Please reproduce the items from the line with "Task: Click the New Message compose icon" to the line with "Where should I click to: Click", swapping "icon" for "button" and keeping everything else the same. Omit the pictures from your answer.

---------- Dataset excerpts

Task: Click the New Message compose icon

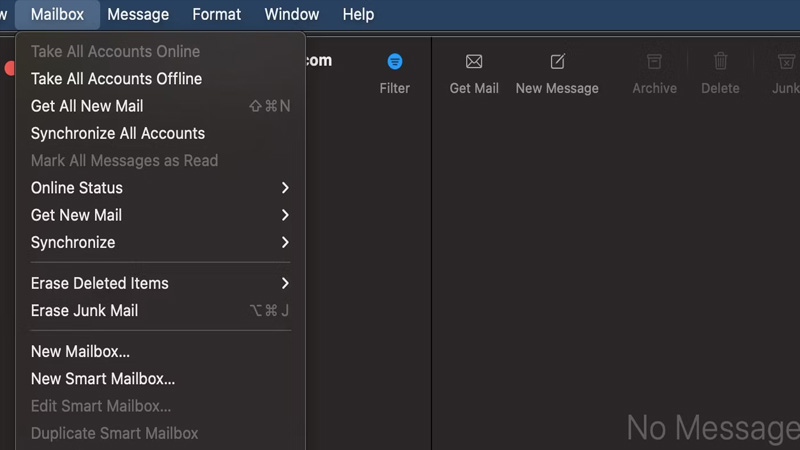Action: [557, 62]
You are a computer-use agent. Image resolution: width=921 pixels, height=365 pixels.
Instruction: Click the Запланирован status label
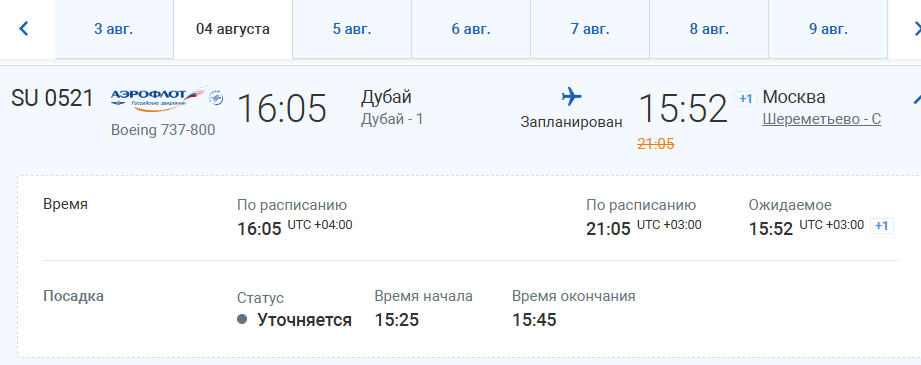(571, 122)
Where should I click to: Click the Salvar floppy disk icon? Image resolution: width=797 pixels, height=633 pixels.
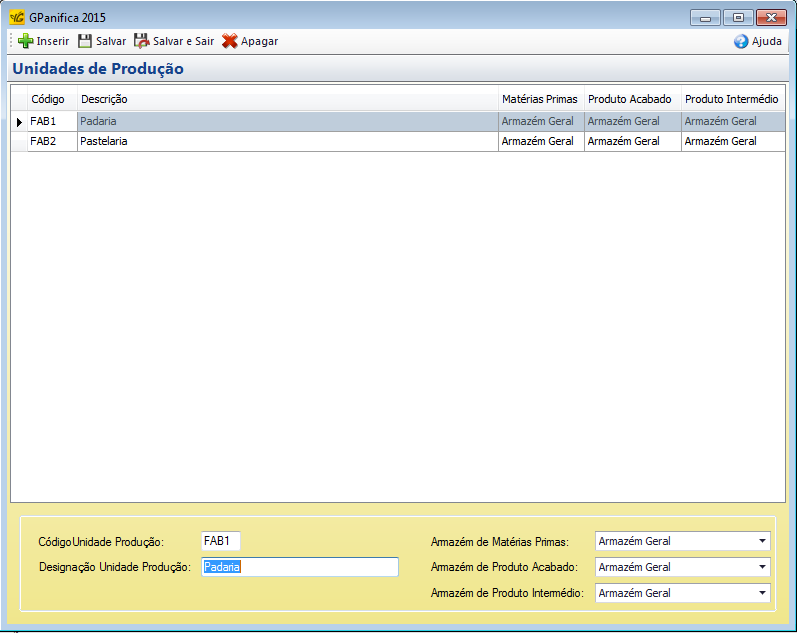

--------------------
---------- Dataset excerpts

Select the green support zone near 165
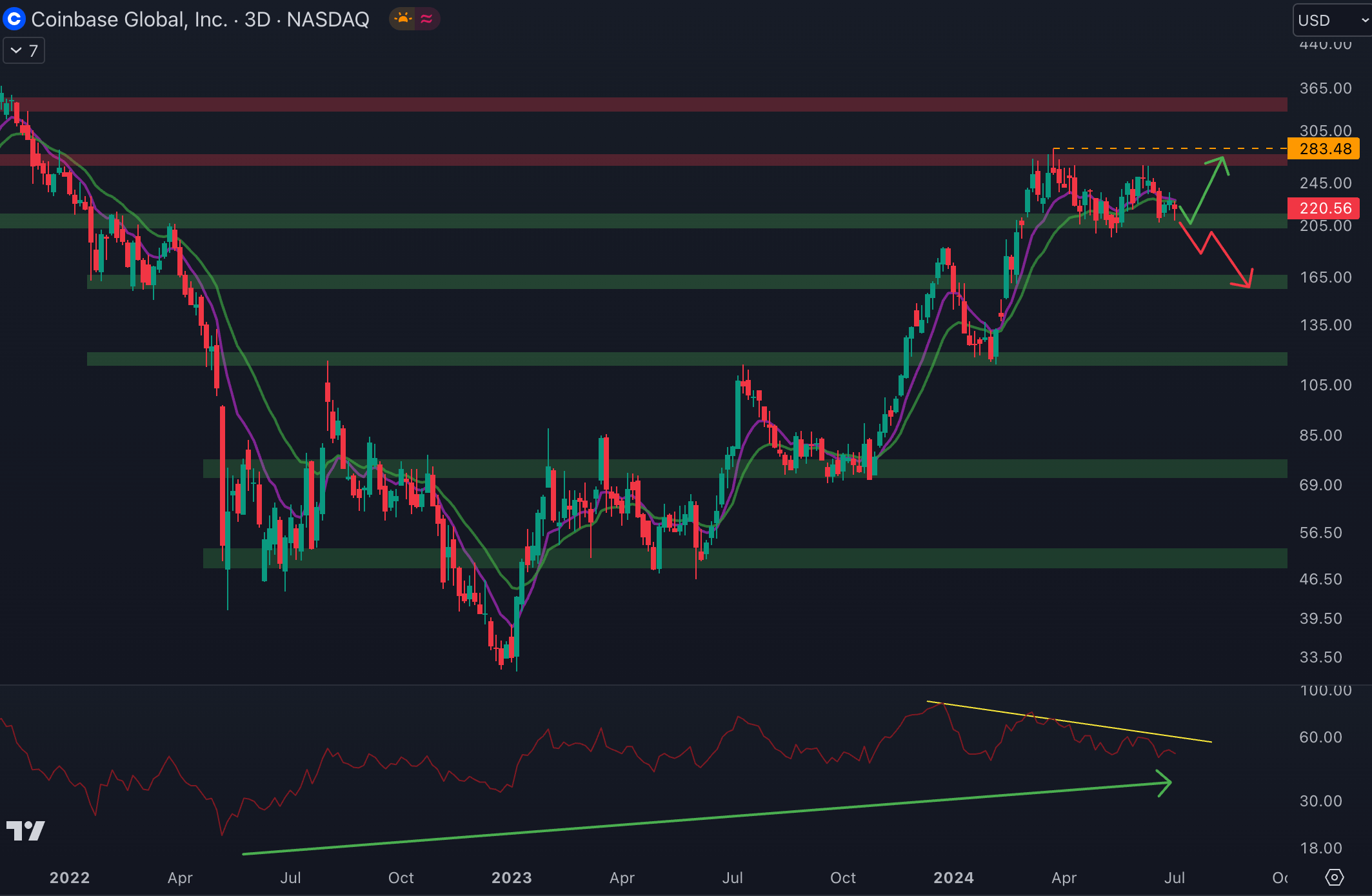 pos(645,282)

--------------------
---------- Dataset excerpts

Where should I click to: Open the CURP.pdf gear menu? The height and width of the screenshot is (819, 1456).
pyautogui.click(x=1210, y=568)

--------------------

## Final result
Task: Click the New Message compose button

Action: [557, 62]
You are a computer-use agent. Image resolution: width=921 pixels, height=365 pixels.
Instruction: Click the Запланирован status label
(571, 122)
Where should I click to: Click the Salvar floppy disk button? Image resolution: width=797 pixels, height=633 pixels.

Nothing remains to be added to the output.